▶ **Инструкция к выполнению**: С чем, согласно отрывку о Ницше, у этого мыслителя связана перспектива?

▶ **Отрывок**:
※
Читаем Лестница в бездну полностью

Правда, последнее «уравнение» может быть верно только в буквальном, поверхностном смысле; в более глубоком же и Ницше, и Будда все равно имели в виду то самое творческое ничто, которое я описал как подлинный энергетический центр всякой психической системы. Это два разных подхода к одной и той же вещи, два темперамента, европейский и азиатский — а Ницше, как-никак мечтавший о «хороших европейцах», считавший активность и дельность позитивными признаками «усиления жизни», отнюдь не собирался становиться азиатом, несмотря на азиатское происхождение своего святого покровителя Диониса.

Впрочем, и тут сказывается двойственность его мышления, которая, конечно, давала этому мышлению и богатство, и объемность, и динамизм, но в то же время была выражением зависимости мыслителя от невольной ассимиляции к противнику: например, названные выше активность и дельность европейцев почти невозможно отличить от их же суетливости и делячества, отвратительных в глазах Ницше. Да и хвалил он эти качества, руководствуясь методом «от противного», то есть только потому, что они антиподны по отношению к эскапистским позициям христианства и Шопенгауэра (это «только» и есть, собственно, указанная невольная ассимиляция).

Но вернемся к упомянутой избыточности критики нашим мыслителем рациональности еще раз. Ведь, в общем-то, все эти отвергаемые Ницше вещи на самом деле есть; вернее, мир на самом деле обладает такими сторонами, которые мы описываем как причину, следствие, цель и т. д. Просто у мира есть и множество совсем других сторон, не имеющих ничего общего с названными. Эти стороны мира нужны главным образом хищно исчисляющему выгоду разуму, и он выделяет их и только их; он «перспективистски» разворачивает мир этими сторонами к себе — и мир послушно поворачивается, скрывая от разума все остальные. Ведь любая перспектива — способ внерациональной, «волевой» организации вещей, «новый порядок», она в некотором смысле «заставляет» вещи быть такими, а не другими, и являет собою вид насилия; поэтому перспектива и связана у Ницше с волей к власти[12]. Личная перспектива, например сумасшедшего, изменяет мир только для него; коллективная — для всех или для большинства (этот тезис несколько обогатится в своем содержании на последнем уровне лестницы). Значит, чем больше перспектив способен образовать своей волей и разумом человек (или человечество), тем богаче и реальнее будет его мир.
※
(Записи данных)
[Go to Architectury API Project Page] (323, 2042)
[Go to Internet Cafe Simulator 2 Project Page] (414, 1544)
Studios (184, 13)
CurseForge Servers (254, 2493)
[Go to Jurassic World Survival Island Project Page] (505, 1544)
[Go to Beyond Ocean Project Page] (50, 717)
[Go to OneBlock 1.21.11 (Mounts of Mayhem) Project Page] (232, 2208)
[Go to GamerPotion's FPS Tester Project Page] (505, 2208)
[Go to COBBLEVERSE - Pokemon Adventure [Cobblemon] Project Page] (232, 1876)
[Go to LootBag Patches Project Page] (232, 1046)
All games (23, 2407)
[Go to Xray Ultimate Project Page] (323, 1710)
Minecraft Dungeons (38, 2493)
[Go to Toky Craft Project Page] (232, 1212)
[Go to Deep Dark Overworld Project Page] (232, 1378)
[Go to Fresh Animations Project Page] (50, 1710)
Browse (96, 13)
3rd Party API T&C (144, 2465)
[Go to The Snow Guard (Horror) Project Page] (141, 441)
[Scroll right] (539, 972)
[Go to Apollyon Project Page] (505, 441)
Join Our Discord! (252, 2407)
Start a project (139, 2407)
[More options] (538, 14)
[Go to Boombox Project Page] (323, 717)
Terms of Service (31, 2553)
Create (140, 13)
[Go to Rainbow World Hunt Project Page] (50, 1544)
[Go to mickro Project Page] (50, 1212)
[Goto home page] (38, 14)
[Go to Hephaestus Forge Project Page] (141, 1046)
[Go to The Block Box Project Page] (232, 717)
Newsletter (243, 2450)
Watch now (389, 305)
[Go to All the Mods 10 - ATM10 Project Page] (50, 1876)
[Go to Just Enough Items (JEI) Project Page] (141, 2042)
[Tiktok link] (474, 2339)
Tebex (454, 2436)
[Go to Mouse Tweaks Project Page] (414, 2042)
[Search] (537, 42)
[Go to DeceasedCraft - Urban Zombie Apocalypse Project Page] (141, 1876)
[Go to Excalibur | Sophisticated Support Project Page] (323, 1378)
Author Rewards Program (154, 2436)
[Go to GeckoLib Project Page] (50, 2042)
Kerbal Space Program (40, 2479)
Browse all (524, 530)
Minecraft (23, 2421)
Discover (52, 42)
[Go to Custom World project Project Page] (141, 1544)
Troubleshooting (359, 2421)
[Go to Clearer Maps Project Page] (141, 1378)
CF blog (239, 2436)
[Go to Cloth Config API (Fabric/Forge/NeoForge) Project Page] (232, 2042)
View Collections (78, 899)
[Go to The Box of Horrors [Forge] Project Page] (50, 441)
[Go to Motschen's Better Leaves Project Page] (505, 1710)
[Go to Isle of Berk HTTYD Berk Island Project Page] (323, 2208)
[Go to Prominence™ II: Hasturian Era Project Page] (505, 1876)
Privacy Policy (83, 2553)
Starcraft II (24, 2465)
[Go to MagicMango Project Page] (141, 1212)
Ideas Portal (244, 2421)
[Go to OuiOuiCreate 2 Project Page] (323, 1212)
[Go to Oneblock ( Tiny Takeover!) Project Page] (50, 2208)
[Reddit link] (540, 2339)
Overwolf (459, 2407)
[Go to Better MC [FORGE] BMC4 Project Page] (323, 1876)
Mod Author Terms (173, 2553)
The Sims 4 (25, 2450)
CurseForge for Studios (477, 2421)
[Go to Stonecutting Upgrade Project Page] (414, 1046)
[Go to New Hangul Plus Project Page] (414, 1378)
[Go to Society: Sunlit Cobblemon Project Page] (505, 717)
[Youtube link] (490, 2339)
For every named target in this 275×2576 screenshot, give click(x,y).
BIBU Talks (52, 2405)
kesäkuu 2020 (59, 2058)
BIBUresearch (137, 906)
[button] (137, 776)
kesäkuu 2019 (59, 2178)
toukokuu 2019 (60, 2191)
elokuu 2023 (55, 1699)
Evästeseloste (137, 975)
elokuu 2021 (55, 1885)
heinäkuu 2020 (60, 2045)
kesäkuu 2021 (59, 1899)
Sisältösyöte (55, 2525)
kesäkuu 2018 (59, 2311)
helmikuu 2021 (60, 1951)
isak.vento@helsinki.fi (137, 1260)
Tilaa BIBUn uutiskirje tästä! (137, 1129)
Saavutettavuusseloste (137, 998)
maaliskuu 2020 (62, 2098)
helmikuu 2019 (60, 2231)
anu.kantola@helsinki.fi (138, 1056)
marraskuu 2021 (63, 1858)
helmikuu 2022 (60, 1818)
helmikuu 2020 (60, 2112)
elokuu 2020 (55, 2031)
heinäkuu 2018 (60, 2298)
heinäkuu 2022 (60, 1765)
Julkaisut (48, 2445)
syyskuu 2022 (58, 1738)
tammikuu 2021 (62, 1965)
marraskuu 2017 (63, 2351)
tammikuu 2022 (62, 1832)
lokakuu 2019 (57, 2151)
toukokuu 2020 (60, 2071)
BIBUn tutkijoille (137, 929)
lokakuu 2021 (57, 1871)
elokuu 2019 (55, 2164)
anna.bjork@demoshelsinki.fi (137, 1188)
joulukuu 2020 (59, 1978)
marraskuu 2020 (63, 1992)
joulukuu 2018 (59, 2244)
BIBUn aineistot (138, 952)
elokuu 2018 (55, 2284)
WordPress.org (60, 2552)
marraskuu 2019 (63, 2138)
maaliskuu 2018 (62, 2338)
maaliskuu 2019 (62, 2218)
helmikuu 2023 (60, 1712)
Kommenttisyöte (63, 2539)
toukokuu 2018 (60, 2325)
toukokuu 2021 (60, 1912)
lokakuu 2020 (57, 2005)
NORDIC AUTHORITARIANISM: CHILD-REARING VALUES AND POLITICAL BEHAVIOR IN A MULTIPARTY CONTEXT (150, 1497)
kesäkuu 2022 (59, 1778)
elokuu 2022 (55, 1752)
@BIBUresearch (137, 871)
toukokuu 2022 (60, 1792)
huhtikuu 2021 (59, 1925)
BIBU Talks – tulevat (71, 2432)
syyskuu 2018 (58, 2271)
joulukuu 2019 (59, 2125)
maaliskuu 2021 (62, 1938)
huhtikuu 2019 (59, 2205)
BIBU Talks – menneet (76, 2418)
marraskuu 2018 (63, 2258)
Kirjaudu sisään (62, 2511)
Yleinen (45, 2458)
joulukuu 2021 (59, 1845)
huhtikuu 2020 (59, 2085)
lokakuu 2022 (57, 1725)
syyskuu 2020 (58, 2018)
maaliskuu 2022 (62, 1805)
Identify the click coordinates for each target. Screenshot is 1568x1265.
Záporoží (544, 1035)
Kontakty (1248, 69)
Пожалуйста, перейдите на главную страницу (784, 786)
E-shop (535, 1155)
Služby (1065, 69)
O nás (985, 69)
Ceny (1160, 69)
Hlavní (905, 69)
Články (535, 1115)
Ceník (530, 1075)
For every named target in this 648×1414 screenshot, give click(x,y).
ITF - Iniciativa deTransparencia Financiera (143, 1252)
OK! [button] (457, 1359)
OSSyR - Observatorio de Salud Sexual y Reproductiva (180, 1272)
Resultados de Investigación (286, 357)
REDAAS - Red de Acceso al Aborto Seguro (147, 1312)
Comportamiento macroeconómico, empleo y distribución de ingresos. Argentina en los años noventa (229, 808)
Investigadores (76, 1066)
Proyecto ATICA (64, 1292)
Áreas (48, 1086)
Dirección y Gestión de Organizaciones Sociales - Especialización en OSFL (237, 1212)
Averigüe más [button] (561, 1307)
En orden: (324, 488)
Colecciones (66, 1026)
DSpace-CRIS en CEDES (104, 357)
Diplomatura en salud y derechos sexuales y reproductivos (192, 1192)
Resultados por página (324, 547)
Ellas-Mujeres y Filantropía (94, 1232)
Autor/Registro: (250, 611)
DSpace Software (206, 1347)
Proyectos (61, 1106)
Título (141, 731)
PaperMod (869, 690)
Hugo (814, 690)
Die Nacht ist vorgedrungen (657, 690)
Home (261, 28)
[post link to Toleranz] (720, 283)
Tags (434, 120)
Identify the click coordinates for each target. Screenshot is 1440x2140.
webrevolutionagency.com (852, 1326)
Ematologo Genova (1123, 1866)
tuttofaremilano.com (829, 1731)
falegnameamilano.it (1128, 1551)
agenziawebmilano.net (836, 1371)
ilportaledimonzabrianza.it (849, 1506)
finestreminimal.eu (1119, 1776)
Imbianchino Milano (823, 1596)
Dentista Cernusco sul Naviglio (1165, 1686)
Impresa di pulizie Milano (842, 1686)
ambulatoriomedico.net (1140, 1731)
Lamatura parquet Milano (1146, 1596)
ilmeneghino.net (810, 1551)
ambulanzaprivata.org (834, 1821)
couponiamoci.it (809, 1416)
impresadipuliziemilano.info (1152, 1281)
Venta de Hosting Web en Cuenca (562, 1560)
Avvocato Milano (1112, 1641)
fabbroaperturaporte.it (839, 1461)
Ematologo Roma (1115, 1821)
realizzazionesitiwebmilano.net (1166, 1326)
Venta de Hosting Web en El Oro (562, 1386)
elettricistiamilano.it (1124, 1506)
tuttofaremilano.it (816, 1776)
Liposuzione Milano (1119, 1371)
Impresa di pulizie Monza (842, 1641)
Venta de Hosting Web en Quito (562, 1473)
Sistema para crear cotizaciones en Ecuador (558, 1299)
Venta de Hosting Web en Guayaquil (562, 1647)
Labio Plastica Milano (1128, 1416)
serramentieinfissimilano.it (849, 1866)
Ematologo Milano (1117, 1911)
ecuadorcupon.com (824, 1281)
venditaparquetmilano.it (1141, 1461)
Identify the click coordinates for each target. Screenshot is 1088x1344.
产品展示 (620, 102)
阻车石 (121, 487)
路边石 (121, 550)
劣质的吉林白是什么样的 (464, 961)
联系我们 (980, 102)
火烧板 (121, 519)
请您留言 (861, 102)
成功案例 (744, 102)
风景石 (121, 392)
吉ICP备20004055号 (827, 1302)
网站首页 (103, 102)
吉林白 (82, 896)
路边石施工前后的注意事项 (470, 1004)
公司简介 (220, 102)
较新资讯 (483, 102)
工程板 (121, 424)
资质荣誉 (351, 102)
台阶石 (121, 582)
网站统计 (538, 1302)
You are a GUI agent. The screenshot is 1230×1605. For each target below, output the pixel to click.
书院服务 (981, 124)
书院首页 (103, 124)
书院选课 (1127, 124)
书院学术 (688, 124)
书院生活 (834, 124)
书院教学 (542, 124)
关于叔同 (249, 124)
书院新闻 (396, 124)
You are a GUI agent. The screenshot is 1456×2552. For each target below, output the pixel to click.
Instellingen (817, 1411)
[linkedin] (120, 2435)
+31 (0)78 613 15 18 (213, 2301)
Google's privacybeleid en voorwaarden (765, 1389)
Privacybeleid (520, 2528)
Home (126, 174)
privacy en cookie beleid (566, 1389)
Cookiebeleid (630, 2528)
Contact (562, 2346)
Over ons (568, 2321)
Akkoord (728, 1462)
※
▶ **Решение задания**: С волей к власти.